Art is exploration on many levels, so Young said she loved hearing her students say, “This is my favorite class!”
“Some kids are able to take an assignment and just play with it and make a real masterpiece,” Young added. “I don’t want to give them too much direction because in art, it’s much better for the kids to explore the mediums and techniques. It’s so much fun to learn what the kids are capable of.”
One of Young’s lesson discussions was about murals and muralists, which got her thinking about an installation where every student and their art was represented.
To commemorate the school community’s year together, Young wanted to create something that represented the students as one body. Young chose wings as a symbol because there are many ways that wings can be represented as uplifting, and many expressions include concepts of wings, such as “more to come, moving on, their chance to see where their wings will take them,” etc., Young explained.

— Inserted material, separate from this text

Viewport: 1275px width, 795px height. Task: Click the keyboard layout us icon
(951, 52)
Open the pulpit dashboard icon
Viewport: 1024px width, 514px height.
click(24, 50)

To begin the project, Young made grade-specific feather templates. She traced the templates on parchment paper because she wanted the feathers to be semitransparent. Kindergarten feathers were the smallest and were placed along the top of the wings. Fifth-graders had the largest feathers, and those were placed at the bottom. Students were free to complete their feather in any way they chose.

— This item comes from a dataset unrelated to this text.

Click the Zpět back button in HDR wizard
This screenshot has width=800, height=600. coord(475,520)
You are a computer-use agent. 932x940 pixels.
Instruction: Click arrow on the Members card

Young completed the installation after school one evening because she wanted the students to be surprised the following day.

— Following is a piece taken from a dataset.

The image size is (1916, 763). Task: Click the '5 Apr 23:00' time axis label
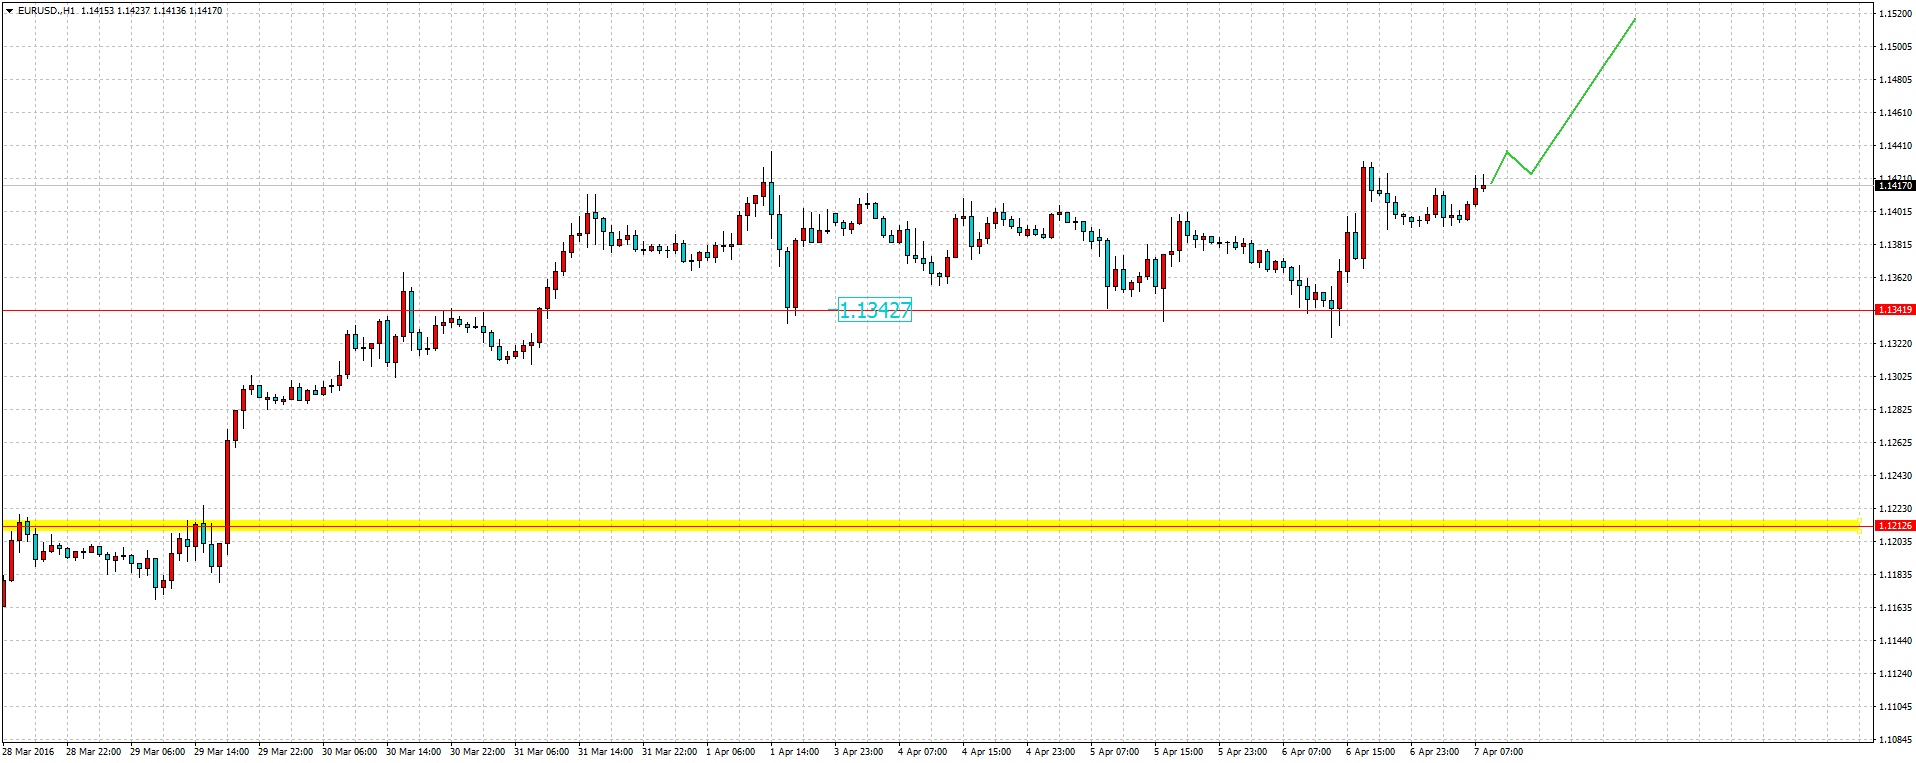[1242, 752]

“People were mesmerized and so excited to see the finished wings when they came into school the next morning,” she said. “It made me feel so good that at the end of a long school year, we created an opportunity to get students and staff to interact in a positive way and get excited about moving on, not just the fifth-graders moving to middle school but for all of the kids moving on to the next grade.”
All the fifth-graders had their photo taken in front of the wings. Younger students were captivated trying to find their feather, and when those were found, students were excited to point it out to their teachers, friends and families.
“I hope that I’ve said something that stuck with them and that they will recall again in life,” Young said. “It’s important to me to be doing something meaningful.”